使用 generate_series 函式生成自增 ID，使用 now() 函式生成 created_at 列，對於 content 列，使用了 repeat(md5(random()::text), 10) 生成 10 個 32 位長度的 md5 字串。使用下列語句，插入 1000w 條記錄用於測試。

performance_test=# insert into test_tbl select generate_series(1,10000000),now(),repeat(md5(random()::text),10);
INSERT 0 10000000
Time: 212184.223 ms (03:32.184)
複製程式碼

由 count 語句引發的思考

預設情況下 PostgreSQL 不開啟 SQL 執行時間的顯示，所以需要手動開啟一下，方便後面的測試對比。

\timing on
複製程式碼

count(*) 和 count(1) 的效能區別是經常被討論的問題，分別使用 count(*) 和 count(1) 執行一次查詢。

performance_test=# select count(*) from test_tbl;
  count
----------
 10000000
(1 row)

Time: 115090.380 ms (01:55.090)

performance_test=# select count(1) from test_tbl;
  count
----------
 10000000
(1 row)

Time: 738.502 ms
複製程式碼

可以看到兩次查詢的速度差別非常大，count(1) 真的有這麼大的效能提升？
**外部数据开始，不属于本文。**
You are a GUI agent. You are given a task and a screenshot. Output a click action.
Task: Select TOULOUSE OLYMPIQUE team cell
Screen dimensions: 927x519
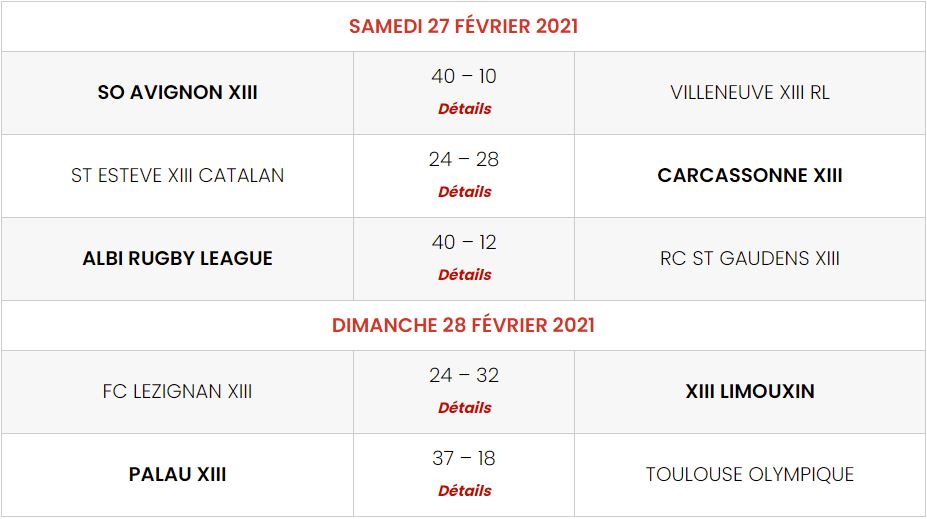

接下來再次執行查詢語句。

performance_test=# select count(*) from test_tbl;
  count
----------
 10000000
(1 row)

Time: 657.831 ms

performance_test=# select count(1) from test_tbl;
  count
----------
 10000000
(1 row)

Time: 682.157 ms
複製程式碼

可以看到第一次查詢時候會非常的慢，後面三次速度非常快並且時間相近，這裡就有兩個問題出現了：

為什麼第一次查詢速度這麼慢？
count(*) 和 count(1) 到底存不存在效能差別？

查詢快取

使用 explain 語句重新執行查詢語句

explain (analyze,buffers,verbose) select count(*) from test_tbl;
複製程式碼

可以看到如下輸出：

 Finalize Aggregate  (cost=529273.69..529273.70 rows=1 width=8) (actual time=882.569..882.570 rows=1 loops=1)
   Output: count(*)
   Buffers: shared hit=96 read=476095
   ->  Gather  (cost=529273.48..529273.69 rows=2 width=8) (actual time=882.492..884.170 rows=3 loops=1)
         Output: (PARTIAL count(*))
         Workers Planned: 2
         Workers Launched: 2
         Buffers: shared hit=96 read=476095
         ->  Partial Aggregate  (cost=528273.48..528273.49 rows=1 width=8) (actual time=881.014..881.014 rows=1 loops=3)
               Output: PARTIAL count(*)
               Buffers: shared hit=96 read=476095
               Worker 0: actual time=880.319..880.319 rows=1 loops=1
                 Buffers: shared hit=34 read=158206
               Worker 1: actual time=880.369..880.369 rows=1 loops=1
                 Buffers: shared hit=29 read=156424
               ->  Parallel Seq Scan on public.test_tbl  (cost=0.00..517856.98 rows=4166598 width=0) (actual time=0.029..662.165 rows=3333333 loops=3)
                     Buffers: shared hit=96 read=476095
                     Worker 0: actual time=0.026..661.807 rows=3323029 loops=1
                       Buffers: shared hit=34 read=158206
                     Worker 1: actual time=0.030..660.197 rows=3285513 loops=1
                       Buffers: shared hit=29 read=156424
 Planning time: 0.043 ms
 Execution time: 884.207 ms
複製程式碼

注意裡面的 shared hit，表示命中了記憶體中快取的資料，這就可以解釋為什麼後面的查詢會比第一次快很多。接下來去掉快取，並重啟 PostgreSQL。

service postgresql stop
echo 1 > /proc/sys/vm/drop_caches
service postgresql start
複製程式碼

重新執行 SQL 語句，速度慢了很多。

 Finalize Aggregate  (cost=529273.69..529273.70 rows=1 width=8) (actual time=50604.564..50604.564 rows=1 loops=1)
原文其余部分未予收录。